Validity of Equation-of-Motion Approach to Kondo Problem in the Large-$N$ limit

TL;DR

This paper investigates the Anderson impurity model for the Kondo problem using an improved equation of motion method in the large-N limit, confirming the persistence of the Kondo resonance and its features across different N values.

Contribution

It introduces a new decoupling scheme in the EOM approach, enabling analysis of the Kondo effect for arbitrary orbit-spin degeneracy N and resolving issues present at N=2.

Findings

Kondo resonance exists for all N ≥ 2.

The approach aligns with NRG results for N=2.

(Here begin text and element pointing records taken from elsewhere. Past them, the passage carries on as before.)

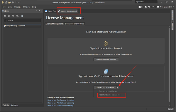This screenshot has width=176, height=112.
Task: Click the save disk icon in Projects panel
Action: click(5, 16)
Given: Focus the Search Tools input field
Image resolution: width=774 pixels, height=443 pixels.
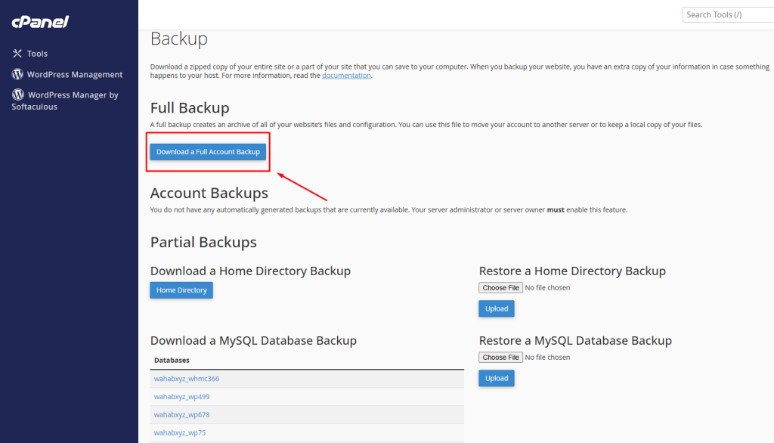Looking at the screenshot, I should 727,14.
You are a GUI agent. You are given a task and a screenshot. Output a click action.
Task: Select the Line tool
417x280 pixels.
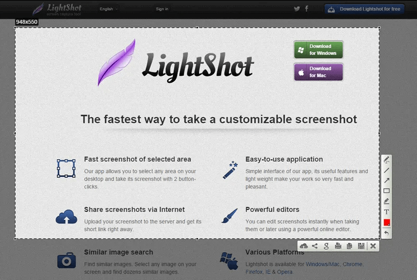tap(387, 170)
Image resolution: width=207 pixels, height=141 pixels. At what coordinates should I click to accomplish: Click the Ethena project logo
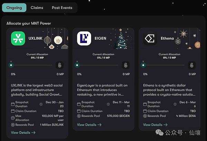tap(150, 38)
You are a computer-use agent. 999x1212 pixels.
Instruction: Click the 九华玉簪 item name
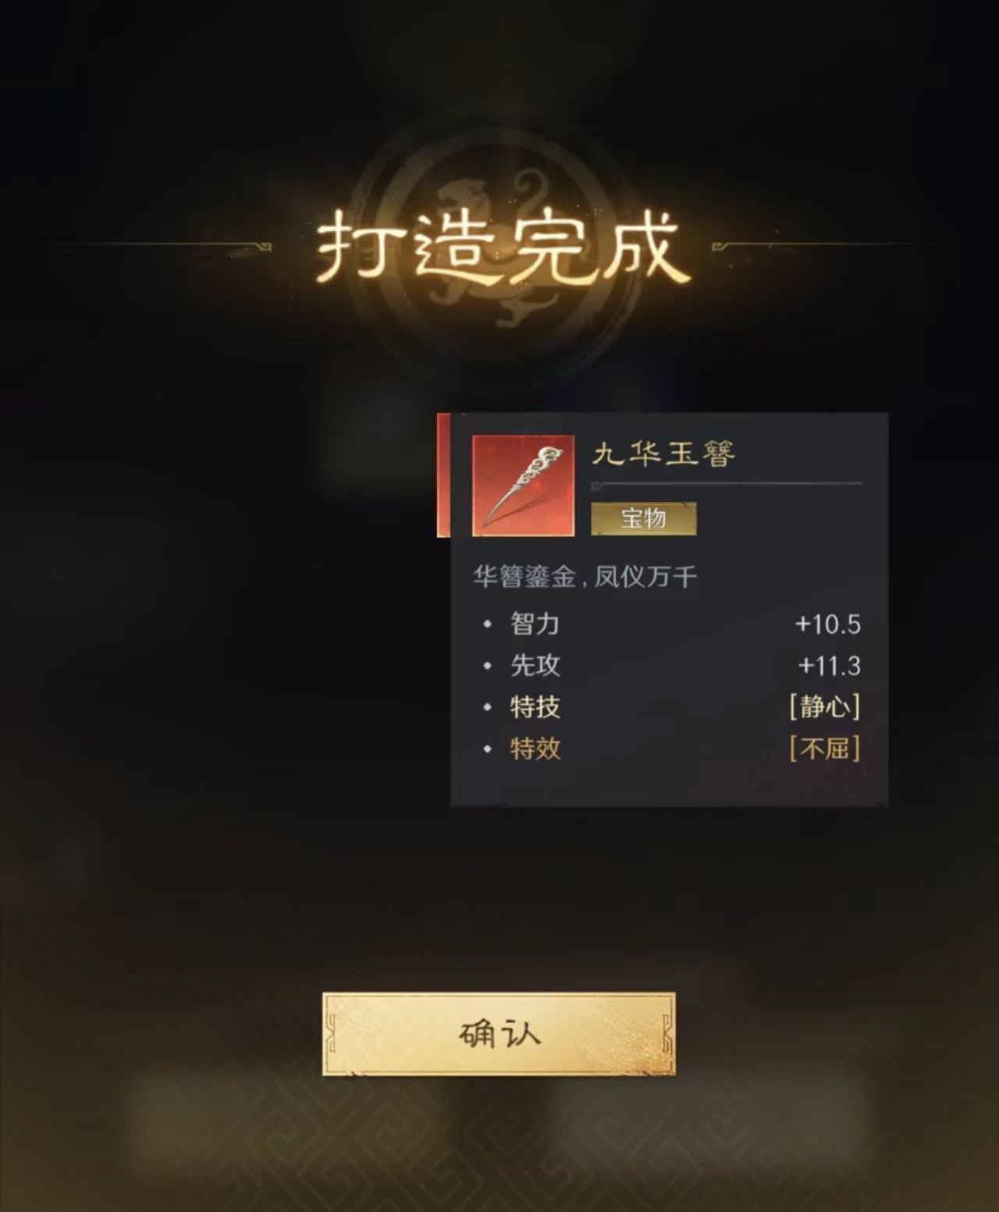pos(663,453)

Temperature affects the Kondo peak as expected.

Abstract

The Anderson impurity model for Kondo problem is investigated for arbitrary orbit-spin degeneracy $N$ of the magnetic impurity by the equation of motion method (EOM). By employing a new decoupling scheme, a set self-consistent equations for the one-particle Green function are derived and numerically solved in the large-$N$ approximation. For the particle-hole symmetric Anderson model with finite Coulomb interaction $U$, we show that the Kondo resonance at the impurity site exists for all $N \geq 2$. The approach removes the pathology in the standard EOM for N=2, and has the same level of applicability as non-crossing approximation. For N=2, an exchange field splits the Kondo resonance into only two peaks, consist with the result from more rigorous numerical renormalization group (NRG) method. The temperature dependence of the Kondo resonance peak is also discussed.